[Start of Attachment]

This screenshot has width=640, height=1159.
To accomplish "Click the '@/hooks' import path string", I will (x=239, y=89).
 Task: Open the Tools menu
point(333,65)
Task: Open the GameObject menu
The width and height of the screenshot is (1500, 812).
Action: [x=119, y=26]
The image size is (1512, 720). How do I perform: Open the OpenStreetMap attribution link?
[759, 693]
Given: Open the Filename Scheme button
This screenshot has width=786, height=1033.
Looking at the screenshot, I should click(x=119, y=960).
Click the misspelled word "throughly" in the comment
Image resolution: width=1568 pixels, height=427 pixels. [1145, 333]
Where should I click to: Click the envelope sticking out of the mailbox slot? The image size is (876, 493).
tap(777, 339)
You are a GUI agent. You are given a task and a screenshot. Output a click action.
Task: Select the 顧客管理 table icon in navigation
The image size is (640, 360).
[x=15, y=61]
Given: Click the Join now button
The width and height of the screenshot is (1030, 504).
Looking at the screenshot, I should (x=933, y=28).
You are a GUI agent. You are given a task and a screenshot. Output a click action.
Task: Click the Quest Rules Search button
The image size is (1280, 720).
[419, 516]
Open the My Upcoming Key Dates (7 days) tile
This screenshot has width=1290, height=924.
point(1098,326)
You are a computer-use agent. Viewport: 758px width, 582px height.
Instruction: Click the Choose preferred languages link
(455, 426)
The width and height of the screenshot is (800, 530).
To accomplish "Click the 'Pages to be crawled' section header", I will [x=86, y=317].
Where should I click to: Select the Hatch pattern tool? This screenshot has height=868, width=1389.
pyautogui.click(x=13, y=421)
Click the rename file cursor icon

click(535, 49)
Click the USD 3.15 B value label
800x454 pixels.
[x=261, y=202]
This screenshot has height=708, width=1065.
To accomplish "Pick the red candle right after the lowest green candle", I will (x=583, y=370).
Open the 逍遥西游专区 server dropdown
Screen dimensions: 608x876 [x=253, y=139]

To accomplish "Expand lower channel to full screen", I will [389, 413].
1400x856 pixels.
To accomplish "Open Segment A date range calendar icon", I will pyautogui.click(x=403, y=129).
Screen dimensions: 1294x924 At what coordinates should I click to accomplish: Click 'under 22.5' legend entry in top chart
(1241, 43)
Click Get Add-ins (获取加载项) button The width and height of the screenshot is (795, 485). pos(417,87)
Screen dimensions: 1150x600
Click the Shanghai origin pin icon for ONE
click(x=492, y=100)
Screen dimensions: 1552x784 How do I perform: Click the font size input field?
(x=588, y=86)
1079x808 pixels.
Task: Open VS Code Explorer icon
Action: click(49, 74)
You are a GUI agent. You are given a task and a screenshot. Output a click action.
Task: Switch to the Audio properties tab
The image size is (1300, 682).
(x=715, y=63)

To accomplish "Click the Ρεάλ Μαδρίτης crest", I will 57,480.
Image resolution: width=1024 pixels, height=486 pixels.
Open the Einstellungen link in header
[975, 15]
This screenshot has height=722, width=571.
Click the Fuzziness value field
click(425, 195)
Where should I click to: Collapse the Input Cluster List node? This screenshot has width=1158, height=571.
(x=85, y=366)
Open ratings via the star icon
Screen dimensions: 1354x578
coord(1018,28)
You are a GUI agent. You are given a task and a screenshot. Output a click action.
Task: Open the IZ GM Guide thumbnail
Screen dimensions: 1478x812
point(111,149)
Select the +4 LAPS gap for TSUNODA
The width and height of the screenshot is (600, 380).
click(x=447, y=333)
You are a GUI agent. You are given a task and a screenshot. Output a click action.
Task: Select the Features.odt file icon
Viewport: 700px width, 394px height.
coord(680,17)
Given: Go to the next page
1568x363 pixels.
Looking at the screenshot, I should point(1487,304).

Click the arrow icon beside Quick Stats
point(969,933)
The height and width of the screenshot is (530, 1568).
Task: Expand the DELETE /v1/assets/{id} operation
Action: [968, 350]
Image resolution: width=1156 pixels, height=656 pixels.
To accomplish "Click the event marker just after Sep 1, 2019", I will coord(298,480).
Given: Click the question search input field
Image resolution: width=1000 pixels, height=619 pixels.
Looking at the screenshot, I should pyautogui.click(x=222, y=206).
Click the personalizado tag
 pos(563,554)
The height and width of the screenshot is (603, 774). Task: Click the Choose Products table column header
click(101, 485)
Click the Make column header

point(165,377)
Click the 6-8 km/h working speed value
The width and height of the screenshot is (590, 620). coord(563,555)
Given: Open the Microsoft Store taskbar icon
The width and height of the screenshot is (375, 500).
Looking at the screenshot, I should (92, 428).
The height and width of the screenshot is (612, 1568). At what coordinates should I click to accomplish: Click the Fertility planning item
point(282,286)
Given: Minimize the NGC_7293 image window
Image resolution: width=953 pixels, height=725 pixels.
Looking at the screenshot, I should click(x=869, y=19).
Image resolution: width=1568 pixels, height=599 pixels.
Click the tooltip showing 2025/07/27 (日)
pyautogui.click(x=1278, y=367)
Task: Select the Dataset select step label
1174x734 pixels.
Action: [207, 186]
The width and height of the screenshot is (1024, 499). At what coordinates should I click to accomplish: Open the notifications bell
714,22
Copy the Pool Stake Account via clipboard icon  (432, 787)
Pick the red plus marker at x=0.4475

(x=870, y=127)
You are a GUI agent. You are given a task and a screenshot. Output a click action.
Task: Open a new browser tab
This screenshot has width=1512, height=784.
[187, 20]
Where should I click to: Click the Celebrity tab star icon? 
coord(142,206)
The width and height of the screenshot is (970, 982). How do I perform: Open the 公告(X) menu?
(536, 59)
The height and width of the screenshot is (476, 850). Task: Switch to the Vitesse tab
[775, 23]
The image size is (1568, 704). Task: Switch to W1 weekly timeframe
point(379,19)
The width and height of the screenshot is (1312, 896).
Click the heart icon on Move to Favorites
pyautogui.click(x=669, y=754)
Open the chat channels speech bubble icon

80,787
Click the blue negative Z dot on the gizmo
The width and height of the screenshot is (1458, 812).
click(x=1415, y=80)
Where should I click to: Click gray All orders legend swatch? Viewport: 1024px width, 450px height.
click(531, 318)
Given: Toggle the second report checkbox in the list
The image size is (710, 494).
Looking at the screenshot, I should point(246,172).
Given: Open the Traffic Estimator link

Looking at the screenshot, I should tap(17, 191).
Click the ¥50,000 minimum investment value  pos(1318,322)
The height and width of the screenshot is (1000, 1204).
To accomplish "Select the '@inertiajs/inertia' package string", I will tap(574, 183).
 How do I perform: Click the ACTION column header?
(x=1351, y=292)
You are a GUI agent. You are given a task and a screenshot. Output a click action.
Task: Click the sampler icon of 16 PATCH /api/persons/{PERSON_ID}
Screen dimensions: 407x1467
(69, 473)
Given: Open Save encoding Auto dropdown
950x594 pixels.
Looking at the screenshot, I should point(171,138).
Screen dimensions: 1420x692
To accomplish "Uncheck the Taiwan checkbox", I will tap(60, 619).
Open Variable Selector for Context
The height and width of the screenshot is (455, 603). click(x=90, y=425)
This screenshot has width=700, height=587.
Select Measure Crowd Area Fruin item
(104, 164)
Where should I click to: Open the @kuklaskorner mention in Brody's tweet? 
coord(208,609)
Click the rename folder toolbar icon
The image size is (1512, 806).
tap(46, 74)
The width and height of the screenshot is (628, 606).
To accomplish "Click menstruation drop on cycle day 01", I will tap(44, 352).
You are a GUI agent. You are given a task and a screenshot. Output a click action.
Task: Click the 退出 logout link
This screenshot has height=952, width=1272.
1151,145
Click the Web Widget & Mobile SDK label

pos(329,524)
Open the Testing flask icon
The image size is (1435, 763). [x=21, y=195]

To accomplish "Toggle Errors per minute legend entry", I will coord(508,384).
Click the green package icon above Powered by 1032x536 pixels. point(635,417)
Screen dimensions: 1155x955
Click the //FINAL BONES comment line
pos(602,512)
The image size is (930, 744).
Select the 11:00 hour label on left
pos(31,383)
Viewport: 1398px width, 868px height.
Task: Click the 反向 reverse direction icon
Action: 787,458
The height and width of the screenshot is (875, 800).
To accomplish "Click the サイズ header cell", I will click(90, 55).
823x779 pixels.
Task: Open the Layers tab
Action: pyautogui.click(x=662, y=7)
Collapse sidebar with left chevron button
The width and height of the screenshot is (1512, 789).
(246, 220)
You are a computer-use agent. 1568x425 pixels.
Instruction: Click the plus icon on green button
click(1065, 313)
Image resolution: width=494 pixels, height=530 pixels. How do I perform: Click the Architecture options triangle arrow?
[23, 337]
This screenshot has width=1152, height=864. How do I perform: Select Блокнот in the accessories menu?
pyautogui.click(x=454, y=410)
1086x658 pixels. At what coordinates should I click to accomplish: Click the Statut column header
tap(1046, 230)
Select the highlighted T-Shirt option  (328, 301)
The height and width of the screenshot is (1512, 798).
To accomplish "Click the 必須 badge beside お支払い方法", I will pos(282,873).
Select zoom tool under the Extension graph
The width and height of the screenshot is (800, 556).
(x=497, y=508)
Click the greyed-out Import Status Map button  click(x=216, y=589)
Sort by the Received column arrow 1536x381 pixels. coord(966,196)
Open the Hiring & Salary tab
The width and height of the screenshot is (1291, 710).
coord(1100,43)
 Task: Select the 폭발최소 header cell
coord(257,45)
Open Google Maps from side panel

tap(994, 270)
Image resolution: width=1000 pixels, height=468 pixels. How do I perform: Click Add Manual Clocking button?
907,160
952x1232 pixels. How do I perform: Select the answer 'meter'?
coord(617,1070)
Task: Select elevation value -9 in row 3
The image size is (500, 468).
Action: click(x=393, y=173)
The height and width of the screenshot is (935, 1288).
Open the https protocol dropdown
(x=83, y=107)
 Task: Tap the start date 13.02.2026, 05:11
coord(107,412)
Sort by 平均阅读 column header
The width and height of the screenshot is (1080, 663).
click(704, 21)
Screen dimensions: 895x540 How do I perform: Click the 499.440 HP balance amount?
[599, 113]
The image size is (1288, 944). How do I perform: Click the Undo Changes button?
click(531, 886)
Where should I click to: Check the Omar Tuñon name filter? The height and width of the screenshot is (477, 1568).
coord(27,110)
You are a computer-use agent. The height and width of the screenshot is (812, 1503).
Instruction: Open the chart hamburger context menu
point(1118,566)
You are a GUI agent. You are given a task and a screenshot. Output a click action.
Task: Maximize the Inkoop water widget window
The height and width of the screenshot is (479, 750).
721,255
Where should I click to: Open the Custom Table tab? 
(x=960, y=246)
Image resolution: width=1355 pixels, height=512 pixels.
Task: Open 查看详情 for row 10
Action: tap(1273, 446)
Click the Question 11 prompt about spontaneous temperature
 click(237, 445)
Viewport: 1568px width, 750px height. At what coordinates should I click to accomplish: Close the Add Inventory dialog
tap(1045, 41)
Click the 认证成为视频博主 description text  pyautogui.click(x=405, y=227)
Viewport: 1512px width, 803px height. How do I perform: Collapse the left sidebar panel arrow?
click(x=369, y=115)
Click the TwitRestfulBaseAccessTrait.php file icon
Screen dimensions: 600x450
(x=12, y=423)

[End of Attachment]

### [Work order]
Repeat, exactly as they stand, the line that contains "Click the TwitRestfulBaseAccessTrait.php" and all the lines after it in the data above.

### [Solution for this task]
Click the TwitRestfulBaseAccessTrait.php file icon
Screen dimensions: 600x450
(x=12, y=423)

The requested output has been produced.